E’ così che il processo finisce per svilupparsi sempre più al di fuori dei palazzi di giustizia, che dovrebbero esserne l’unica sede naturale, coinvolgendo emotivamente i cittadini, che subiscono ripercussioni, formandosi dei convincimenti fuorvianti.

Di chi la colpa di situazioni del genere, che possono provocare danni immani ad una persona? … Danni che neanche un’eventuale futura assoluzione con ampia formula potrà attenuare, anche perché – e questa è una ulteriore pecca della stampa – normalmente, a fronte delle notizie iniziali a titoli cubitali che inchiodano inesorabilmente un determinato soggetto a quella che parrebbe essere una responsabilità conclamata, la notizia finale dell’eventuale assoluzione vien data con un trafiletto che neppure il più attento dei lettori riesce a percepire.

Non vi è dubbio che in casi siffatti debbano essere chiamati in causa gli Avvocati, i giornalisti e, in ultima analisi, gli stessi Magistrati, che non sempre si attengono alle regole di correttezza richiamate dalla legge e dai relativi codici deontologici, ai quali occorre che tutti debbano adeguarsi.

Il Codice deontologico forense, aggiornato al 15 Luglio 2011, all’art. 18 dice espressamente che “nei rapporti con la stampa e con gli altri mezzi di diffusione l’Avvocato deve ispirarsi a criteri di equilibrio e misura nel rilasciare interviste, per il rispetto dei doveri di discrezione e riservatezza”, soggiungendo che “in ogni caso nei rapporti con gli organi dell’informazione e con gli altri mezzi di diffusione è fatto divieto all’Avvocato di enfatizzare la propria capacità professionale … di sollecitare articoli di stampa o interviste sia su organi di informazione sia su altri mezzi di diffusione …” e che “è fatto divieto altresì di convocare conferenze stampa, fatte salve le esigenze di difesa del cliente”.

Si tratta di disposizioni che poi ricalcano sostanzialmente le norme che regolano il comportamento del giornalista e che sono contenute nel codice di deontologia del 1998, laddove vien sottolineato che “il dovere più pregnante del giornalista e caposaldo del diritto di cronaca è quello di verità, considerato dalla stessa Carta dei doveri quale “obbligo inderogabile”, nel senso che “un’informazione che occulta o distorte la realtà dei fatti impedisce alla collettività un consapevole esercizio della sovranità”.

Alla luce di siffatte regole il giornalista deve garantire anzitutto l’obbiettività dell’informazione, così da sentirsi libero da qualsivoglia stato di sudditanza o portatore di un interesse in conflitto col dovere di verità.
Analogamente l’Avvocato ha l’obbligo di serbare un contegno improntato alla massima discrezione e riservatezza, evitando di fornire agli organi di informazione notizie che siano coperte dal segreto di indagine.

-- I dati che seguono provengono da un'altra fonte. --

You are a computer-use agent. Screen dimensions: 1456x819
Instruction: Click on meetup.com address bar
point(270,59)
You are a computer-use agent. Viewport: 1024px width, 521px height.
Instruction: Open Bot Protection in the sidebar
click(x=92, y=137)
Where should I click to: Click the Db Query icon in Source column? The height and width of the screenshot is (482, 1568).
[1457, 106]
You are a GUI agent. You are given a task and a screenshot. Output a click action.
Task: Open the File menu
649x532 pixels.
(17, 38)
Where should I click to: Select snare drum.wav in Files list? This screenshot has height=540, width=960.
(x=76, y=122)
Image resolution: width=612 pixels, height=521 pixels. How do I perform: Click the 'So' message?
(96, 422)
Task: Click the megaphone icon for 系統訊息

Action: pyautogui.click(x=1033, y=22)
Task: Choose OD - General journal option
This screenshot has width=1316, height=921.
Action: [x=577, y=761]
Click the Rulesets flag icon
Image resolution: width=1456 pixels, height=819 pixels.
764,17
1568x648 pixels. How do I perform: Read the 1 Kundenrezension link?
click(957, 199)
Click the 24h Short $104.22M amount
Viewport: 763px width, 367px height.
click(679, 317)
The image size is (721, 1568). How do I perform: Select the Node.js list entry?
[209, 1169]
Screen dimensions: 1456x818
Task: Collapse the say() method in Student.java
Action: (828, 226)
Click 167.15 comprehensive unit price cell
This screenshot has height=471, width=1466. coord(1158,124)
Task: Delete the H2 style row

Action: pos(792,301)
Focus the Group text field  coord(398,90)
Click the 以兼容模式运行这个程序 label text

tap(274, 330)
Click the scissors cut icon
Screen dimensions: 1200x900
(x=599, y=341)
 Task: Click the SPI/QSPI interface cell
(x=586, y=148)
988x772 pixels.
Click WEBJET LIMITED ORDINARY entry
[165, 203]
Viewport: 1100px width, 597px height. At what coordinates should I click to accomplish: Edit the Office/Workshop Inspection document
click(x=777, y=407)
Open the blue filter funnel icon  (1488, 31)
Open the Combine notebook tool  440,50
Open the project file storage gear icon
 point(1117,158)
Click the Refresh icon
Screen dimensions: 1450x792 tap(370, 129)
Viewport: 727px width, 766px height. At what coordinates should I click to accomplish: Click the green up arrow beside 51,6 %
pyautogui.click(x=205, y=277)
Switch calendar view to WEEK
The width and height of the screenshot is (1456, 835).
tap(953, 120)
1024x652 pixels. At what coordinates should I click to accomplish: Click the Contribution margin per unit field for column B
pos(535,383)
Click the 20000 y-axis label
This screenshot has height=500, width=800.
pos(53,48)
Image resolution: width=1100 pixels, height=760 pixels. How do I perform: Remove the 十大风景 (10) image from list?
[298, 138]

Esiste però anche un codice etico della magistratura, approvato il 13 Ottobre 2010 dal Comitato direttivo centrale della Associazione Nazionale Magistrati, che però non viene sempre tenuto a mente e viene anzi disatteso da non pochi colleghi.

Si tratta di un codice che prende significativa posizione proprio sul delicato versante dei rapporti col mondo dell’informazione; al di là da quelli che sono i doveri di correttezza, di imparzialità e di equilibrio del magistrato, viene espressamente ricordato che “nei contatti con la stampa e con gli altri mezzi di comunicazione egli non può e non deve anzitutto sollecitare la pubblicità di notizie attinenti alla propria attività di ufficio e, nel fornire le notizie che gli siano consentite, deve evitare la costituzione o l’utilizzazione di canali informativi riservati o privilegiati e deve, comunque, evitare di partecipare a trasmissioni nelle quali sappia che le vicende di procedimenti giudiziari in corso saranno oggetto di rappresentazione in forma scenica”.

E occorre dire che fra i mali interni all’apparato giudiziario talvolta vi è anche la parossistica tendenza alla personalizzazione, che prende la forma della corsa dei singoli magistrati, in specie quelli delle Procure, ad accaparrarsi l’inchiesta che conta, con una ricerca esasperata della visibilità per la propria inchiesta, da alimentare anche con l’accorta somministrazione alla stampa di verbali di intercettazioni telefoniche o, quel che è più grave, di copia dei verbali di esami testimoniali resi magari appena un’ora prima; somministrazione che è assolutamente vietata dalla legge, trattandosi in genere di verbali coperti dal segreto istruttorio, per non parlare poi della fuga di notizie, in ordine alla quale nessuna Procura della Repubblica a memoria d’uomo è mai riuscita ad individuare ed a punire gli eventuali responsabili.

Uno stato di cose che avrebbe termine se si intervenisse con un provvedimento legislativo che sancisse il divieto assoluto di pubblicare sulla stampa nominativi e foto di magistrati incaricati di questa o di quest’altra inchiesta.

Di recente lo stesso Presidente NAPOLITANO, in relazione alla vicenda del “Monte dei Paschi”, ha parlato di corto circuiti negativi fra Procure e informazione in virtù di una inclinazione ad usare le indagini senza rispettare i confini della riservatezza e del segreto e per questo incorrendo nel rischio di notizie false che in quel caso specifico potrebbero avere gravi ripercussioni anche sui mercati ed ha chiesto alla magistratura di fare “chiarezza” e a tutti rispetto dell’interesse generale, ponendo in guardia dal rischio di un polverone mediatico che turbi i mercati e che magari getti fumo in una eventuale campagna elettorale che sulla vicenda stessa sta scaricando veleni, guerre e propaganda.

Concludo questo, che ha voluto essere un intervento provocatorio, ricordando agli Avvocati, ai rappresentanti della stampa, agli uomini e alle donne della polizia giudiziaria e agli stessi magistrati o almeno a quei pochi che dovessero essersene dimenticati, che i processi si fanno solo ed esclusivamente nelle aule di giustizia e che occorre bandire ogni forma di spettacolarizzazione del processo penale, come avviene sempre più spesso oggi con quel “rito televisivo”, che fa emergere una realtà diversa rispetto a quella che poi nascerà dal processo vero e proprio, alla quale non fornirà alcun ausilio, restando utile solo a se stessa ed allo “spettacolo” che in quel momento si sta celebrando.

Ricordiamoci tutti che il processo penale dovrebbe avere quale unico fine la ricerca della verità per poi assolvere o condannare gli imputati … e che da esso – come accennavo – ogni altro fine dovrà assolutamente restar fuori.